§ **PROBLEM DESCRIPTION**:
Take the entries below and print only the lines from the one with "Where should I click to: Select the Dampfturbine" through the one with "You are a computer-use agent. The height", exactly as they stand, both ends included.

(Stored data)
*** Begin section ***

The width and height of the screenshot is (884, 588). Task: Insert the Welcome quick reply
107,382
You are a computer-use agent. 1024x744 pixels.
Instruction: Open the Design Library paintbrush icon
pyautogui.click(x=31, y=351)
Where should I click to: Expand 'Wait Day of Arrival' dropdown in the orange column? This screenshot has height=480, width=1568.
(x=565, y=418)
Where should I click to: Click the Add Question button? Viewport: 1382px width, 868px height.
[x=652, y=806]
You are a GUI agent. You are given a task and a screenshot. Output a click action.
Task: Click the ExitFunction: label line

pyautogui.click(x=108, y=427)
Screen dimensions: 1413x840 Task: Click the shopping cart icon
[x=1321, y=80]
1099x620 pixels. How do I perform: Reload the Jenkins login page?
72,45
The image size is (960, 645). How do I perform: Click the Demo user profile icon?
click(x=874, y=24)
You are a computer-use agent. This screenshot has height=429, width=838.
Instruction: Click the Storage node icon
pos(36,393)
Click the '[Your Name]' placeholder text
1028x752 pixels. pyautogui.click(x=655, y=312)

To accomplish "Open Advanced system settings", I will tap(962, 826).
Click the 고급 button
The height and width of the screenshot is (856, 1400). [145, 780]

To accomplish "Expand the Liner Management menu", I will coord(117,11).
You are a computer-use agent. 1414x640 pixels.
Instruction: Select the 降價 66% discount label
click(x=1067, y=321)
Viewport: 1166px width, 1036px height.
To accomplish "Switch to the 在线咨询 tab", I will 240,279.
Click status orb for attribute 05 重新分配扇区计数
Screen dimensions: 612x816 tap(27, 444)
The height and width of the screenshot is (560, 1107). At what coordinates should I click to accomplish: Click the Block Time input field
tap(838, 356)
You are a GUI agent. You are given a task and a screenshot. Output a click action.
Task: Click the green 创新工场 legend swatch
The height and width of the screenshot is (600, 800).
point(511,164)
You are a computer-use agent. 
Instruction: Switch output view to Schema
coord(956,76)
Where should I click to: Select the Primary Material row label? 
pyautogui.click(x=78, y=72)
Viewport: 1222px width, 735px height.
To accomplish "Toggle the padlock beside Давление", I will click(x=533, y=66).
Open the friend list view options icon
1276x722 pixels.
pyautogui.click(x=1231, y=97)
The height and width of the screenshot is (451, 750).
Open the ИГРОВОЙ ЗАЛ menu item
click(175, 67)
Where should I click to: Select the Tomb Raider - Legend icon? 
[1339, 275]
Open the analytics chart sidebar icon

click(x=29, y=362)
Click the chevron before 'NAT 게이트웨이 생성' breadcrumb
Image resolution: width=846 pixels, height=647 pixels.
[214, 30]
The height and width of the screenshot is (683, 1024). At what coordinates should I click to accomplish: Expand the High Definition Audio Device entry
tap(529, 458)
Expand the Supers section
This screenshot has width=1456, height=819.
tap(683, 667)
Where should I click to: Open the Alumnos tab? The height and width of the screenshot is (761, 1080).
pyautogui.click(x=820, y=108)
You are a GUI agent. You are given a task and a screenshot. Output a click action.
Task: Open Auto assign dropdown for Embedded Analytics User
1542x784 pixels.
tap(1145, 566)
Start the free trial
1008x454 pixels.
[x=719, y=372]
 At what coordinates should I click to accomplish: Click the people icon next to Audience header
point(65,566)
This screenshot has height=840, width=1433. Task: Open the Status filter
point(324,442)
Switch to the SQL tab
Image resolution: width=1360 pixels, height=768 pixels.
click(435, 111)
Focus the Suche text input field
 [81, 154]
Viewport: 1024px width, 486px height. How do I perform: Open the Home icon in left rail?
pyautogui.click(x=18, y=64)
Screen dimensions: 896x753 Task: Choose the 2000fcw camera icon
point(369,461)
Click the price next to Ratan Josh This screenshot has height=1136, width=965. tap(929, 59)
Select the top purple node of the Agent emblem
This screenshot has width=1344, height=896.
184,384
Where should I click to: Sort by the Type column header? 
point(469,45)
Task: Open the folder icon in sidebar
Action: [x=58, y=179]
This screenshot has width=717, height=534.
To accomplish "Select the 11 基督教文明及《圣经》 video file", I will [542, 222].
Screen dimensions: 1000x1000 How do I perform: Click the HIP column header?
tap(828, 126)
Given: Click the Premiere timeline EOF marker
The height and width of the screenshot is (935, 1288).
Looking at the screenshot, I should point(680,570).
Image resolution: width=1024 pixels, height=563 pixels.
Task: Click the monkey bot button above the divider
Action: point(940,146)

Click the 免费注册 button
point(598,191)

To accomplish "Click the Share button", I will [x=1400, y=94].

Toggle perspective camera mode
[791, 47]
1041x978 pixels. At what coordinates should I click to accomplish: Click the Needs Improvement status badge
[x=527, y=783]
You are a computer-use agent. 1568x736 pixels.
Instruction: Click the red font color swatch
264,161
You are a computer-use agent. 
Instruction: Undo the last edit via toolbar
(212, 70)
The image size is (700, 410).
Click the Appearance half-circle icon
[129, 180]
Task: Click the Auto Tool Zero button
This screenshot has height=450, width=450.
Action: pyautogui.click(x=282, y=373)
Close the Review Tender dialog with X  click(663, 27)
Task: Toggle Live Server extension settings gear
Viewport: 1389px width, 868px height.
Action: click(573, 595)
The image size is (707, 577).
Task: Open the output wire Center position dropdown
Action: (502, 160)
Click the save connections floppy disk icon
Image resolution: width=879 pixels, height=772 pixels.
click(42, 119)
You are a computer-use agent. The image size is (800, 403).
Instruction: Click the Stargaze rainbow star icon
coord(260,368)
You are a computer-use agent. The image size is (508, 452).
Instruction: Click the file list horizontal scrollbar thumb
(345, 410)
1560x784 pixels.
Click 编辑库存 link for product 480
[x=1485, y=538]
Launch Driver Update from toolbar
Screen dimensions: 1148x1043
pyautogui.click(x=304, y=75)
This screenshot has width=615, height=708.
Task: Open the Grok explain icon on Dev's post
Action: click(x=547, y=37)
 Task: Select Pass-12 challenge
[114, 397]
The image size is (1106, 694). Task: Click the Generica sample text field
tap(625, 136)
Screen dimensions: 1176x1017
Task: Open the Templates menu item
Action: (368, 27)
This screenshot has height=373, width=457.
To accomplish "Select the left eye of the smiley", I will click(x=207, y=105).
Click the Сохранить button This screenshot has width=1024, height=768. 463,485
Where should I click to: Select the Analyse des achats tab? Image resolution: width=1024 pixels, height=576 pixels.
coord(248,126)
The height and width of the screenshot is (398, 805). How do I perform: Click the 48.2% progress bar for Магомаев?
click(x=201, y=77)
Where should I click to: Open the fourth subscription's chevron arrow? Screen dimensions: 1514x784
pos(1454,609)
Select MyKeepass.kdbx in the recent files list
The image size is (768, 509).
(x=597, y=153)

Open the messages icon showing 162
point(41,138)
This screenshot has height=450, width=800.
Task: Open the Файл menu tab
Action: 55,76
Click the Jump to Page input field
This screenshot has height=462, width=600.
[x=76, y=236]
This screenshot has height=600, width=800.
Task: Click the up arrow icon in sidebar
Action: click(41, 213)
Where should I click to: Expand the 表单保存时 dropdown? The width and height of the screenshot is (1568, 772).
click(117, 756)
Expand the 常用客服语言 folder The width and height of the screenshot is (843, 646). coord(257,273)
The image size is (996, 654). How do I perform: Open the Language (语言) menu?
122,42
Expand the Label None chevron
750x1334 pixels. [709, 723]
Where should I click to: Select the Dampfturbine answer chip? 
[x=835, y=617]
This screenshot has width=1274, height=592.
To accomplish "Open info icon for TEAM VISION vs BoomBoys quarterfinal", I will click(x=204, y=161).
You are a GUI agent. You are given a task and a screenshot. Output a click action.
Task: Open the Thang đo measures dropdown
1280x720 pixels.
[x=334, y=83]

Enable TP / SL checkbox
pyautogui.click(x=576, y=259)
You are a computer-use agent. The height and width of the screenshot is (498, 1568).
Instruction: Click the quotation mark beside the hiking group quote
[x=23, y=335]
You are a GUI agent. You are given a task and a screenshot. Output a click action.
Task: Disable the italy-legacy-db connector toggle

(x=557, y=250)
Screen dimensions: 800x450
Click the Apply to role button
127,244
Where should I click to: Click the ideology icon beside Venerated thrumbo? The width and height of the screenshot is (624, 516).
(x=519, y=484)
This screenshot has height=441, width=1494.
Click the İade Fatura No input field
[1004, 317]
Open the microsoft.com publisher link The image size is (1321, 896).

*** End section ***

§ **ANSWER BOX**:
Where should I click to: Select the Dampfturbine answer chip? 
[x=835, y=617]
This screenshot has width=1274, height=592.
To accomplish "Open info icon for TEAM VISION vs BoomBoys quarterfinal", I will click(x=204, y=161).
You are a GUI agent. You are given a task and a screenshot. Output a click action.
Task: Open the Thang đo measures dropdown
1280x720 pixels.
[x=334, y=83]

Enable TP / SL checkbox
pyautogui.click(x=576, y=259)
You are a computer-use agent. The height and width of the screenshot is (498, 1568).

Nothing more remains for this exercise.